Le 12 janvier 2010 est entré dans les sombres annales d’Haïti. Frappé par des secousses telluriques de magnitude 7.3 (l’une des plus considérables de son histoire), le pays a vu succomber sous les décombres des milliers de ses fils et de ses filles, et s’effondrer plusieurs de ses plus beaux patrimoines architecturaux.
Coup sur coup, le choléra s’invite dans la danse et emporte à lui seul plusieurs milliers d’haïtien.ne.s, déjà vulnérabilisé.e.s par des conditions de vie précaires et exacerbées par les catastrophes du 12 janvier. De 2010 à aujourd’hui, soit près de deux décennies, s’ensuivent d’innombrables maux qui nous vaudront à peu près autant de temps pour en faire le récit.

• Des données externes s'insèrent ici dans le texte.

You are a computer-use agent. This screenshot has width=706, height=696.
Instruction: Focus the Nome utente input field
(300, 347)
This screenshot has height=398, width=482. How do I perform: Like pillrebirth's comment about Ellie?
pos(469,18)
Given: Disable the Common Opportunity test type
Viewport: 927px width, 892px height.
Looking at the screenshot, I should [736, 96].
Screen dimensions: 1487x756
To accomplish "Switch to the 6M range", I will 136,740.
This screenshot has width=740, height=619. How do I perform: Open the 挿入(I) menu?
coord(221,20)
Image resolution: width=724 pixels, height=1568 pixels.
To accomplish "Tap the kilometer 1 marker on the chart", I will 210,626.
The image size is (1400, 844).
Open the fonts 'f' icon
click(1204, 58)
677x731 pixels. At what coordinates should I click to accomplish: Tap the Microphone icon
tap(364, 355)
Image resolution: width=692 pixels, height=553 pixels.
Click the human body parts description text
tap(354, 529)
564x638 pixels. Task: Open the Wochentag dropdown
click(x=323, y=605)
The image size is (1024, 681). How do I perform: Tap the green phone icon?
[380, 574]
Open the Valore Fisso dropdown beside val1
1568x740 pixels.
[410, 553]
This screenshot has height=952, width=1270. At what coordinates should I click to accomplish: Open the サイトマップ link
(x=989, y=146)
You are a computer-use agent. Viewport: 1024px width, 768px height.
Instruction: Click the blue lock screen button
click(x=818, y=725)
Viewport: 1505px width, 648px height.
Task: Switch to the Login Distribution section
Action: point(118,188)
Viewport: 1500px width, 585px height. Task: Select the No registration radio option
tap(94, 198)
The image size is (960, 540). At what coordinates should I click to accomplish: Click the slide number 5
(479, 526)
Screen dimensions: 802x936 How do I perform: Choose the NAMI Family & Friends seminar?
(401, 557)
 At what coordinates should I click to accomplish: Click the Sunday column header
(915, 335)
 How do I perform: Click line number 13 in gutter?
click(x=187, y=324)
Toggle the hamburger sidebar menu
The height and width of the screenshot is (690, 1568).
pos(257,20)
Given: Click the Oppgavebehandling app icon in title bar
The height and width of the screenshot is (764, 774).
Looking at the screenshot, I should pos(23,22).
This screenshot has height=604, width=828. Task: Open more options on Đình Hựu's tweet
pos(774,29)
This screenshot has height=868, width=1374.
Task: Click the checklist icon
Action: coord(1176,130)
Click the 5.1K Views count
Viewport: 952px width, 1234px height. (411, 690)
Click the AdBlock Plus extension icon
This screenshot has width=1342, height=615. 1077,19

Où en est-on aujourd’hui ? À cette question d’un.e quelconque observateur.trice cherchant à s’enquérir des faits, l’on ne saurait quoi répondre. Sinon, avec gêne et angoisse, certain.e.s dresseront un tableau funeste d’un pays qui s’embourbe dans un mal infini : montée en puissance de groupes armés, prise en otage de quartiers, expulsions des gens de leurs maisons, exécutions, kidnappings de nombreux.ses citoyen.ne.s, dilapidation de fonds publics, assassinat de président, lutte pour le pouvoir… et consorts.
Alors oui, aujourd’hui encore, nous sommes sinistrés. Du 12 janvier ? Cela ne fait aucun doute, puisque de nombreuses familles n’ont jamais repris leur train de vie, que les bâtiments publics (Palais national, la Cathédrale, Rex Théâtre…) écroulés n’ont jamais été réhabilités, que des victimes du séisme portent toujours des stigmates de cette tragédie.
Nous sommes aussi sinistrés du choléra, de la mauvaise foi, de la mauvaise gouvernance et de l’avarice politique qui prend tout pour elle sans rien laisser au peuple, des gangs armés qui emportent tous sur leur passage. Nous sommes sinistrés de la communauté internationale qui s’immisce dans les affaires du pays pour son propre compte et qui fait fi ou même entretient notre souffrance.
À qui crions-nous notre souffrance ? Qui viendra nous prêter main-forte ? Les politiques ? Ils ne sont pas là pour aider. La communauté internationale ? Ce n’est pas dans ses cordes. Dans tous les cas, le dilemme reste entier.